__STATED TASK__: Copy out, word for word, the stretch of the records below from the line containing "The height and width of the screenshot is (610, 825)." through the line containing "Action: (954, 509)".

__PROVIDED INFORMATION__:

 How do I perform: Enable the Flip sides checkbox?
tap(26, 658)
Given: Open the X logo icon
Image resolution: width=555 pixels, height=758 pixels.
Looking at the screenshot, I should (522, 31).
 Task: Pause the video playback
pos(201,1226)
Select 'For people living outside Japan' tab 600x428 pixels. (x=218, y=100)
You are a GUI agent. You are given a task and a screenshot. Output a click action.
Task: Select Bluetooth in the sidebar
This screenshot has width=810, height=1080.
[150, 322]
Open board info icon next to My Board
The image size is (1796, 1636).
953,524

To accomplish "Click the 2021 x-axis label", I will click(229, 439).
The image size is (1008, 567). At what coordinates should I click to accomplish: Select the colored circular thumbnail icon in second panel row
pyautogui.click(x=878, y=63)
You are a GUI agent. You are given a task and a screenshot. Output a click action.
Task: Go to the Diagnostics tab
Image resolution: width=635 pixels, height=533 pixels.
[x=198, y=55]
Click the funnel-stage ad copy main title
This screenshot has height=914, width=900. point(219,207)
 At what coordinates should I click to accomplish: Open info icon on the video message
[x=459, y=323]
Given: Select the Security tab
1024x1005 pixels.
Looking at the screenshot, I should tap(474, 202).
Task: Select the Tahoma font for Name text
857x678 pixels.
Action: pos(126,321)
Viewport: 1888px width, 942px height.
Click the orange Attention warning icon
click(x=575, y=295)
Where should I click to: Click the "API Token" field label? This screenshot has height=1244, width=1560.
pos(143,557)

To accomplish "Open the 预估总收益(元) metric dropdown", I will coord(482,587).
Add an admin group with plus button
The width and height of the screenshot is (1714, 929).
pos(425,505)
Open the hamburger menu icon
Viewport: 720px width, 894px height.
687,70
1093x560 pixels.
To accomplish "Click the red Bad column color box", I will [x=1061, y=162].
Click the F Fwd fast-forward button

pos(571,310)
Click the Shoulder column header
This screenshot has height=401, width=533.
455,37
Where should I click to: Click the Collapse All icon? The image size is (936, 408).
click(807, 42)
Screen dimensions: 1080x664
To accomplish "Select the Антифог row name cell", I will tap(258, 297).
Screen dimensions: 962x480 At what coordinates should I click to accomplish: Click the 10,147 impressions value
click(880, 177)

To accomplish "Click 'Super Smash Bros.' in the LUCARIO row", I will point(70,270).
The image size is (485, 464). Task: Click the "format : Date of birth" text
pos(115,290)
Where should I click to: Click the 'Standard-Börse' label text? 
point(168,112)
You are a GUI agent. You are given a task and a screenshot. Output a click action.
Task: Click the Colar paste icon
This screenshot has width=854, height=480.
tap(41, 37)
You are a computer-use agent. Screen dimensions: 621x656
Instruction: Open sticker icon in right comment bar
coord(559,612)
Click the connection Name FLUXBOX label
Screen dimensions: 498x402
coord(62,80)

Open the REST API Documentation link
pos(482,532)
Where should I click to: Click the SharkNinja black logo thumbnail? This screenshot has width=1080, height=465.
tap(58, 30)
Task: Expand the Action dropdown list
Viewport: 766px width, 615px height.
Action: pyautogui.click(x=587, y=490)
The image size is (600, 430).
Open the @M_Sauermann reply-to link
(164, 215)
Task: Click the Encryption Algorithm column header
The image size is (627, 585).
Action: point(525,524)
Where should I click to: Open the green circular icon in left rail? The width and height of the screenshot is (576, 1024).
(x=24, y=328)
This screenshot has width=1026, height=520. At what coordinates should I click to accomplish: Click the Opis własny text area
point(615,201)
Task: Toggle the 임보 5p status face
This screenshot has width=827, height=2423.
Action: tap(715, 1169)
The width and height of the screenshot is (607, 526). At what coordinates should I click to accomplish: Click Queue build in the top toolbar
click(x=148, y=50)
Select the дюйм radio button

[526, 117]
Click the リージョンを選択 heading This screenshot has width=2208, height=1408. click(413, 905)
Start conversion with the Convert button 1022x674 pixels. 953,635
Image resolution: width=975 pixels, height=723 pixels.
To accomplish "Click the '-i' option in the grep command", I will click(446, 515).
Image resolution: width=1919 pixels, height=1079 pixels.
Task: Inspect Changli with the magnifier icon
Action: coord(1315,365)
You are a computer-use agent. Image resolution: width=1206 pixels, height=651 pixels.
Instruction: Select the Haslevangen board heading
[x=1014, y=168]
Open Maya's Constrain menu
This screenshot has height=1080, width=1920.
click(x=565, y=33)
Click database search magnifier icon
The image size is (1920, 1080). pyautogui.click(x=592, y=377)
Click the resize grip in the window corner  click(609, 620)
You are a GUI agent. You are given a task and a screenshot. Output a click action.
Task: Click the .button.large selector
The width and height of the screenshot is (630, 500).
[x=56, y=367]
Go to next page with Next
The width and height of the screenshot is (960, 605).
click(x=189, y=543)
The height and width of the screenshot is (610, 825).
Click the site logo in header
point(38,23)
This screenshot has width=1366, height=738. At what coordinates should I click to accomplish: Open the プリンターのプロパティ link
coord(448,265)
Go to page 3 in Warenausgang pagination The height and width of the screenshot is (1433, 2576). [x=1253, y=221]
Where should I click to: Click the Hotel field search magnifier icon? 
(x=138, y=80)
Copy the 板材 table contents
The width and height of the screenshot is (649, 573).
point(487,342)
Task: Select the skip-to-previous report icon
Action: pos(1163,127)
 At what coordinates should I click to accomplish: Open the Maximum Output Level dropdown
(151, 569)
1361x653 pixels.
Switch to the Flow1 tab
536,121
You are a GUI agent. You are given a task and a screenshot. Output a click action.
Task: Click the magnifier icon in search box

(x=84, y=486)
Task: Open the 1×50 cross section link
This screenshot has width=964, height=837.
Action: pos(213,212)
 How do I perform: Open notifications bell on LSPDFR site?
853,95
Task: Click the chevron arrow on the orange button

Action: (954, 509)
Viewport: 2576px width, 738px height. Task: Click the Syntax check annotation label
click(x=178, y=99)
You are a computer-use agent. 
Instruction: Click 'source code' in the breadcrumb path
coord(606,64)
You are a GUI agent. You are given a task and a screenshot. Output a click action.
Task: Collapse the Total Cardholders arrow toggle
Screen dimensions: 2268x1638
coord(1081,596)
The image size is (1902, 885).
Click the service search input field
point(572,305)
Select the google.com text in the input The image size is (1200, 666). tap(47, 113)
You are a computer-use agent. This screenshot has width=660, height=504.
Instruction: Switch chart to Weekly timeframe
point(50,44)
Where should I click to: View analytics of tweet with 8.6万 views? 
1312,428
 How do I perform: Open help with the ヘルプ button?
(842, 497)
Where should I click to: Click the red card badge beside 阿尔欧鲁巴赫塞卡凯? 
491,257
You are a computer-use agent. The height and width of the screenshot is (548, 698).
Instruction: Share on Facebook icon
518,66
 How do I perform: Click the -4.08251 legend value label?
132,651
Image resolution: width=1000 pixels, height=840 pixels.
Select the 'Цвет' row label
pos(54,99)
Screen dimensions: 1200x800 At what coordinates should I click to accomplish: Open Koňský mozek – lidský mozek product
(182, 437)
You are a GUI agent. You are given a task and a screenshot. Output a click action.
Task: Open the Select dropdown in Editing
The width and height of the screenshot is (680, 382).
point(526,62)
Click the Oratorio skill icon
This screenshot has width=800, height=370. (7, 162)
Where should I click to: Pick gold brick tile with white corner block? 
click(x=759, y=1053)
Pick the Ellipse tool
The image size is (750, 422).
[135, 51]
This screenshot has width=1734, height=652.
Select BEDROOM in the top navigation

__SOLUTION TO THIS TASK__:
The height and width of the screenshot is (610, 825).
Click the site logo in header
point(38,23)
This screenshot has width=1366, height=738. At what coordinates should I click to accomplish: Open the プリンターのプロパティ link
coord(448,265)
Go to page 3 in Warenausgang pagination The height and width of the screenshot is (1433, 2576). [x=1253, y=221]
Where should I click to: Click the Hotel field search magnifier icon? 
(x=138, y=80)
Copy the 板材 table contents
The width and height of the screenshot is (649, 573).
point(487,342)
Task: Select the skip-to-previous report icon
Action: pos(1163,127)
 At what coordinates should I click to accomplish: Open the Maximum Output Level dropdown
(151, 569)
1361x653 pixels.
Switch to the Flow1 tab
536,121
You are a GUI agent. You are given a task and a screenshot. Output a click action.
Task: Click the magnifier icon in search box

(x=84, y=486)
Task: Open the 1×50 cross section link
This screenshot has width=964, height=837.
Action: pos(213,212)
 How do I perform: Open notifications bell on LSPDFR site?
853,95
Task: Click the chevron arrow on the orange button

Action: (954, 509)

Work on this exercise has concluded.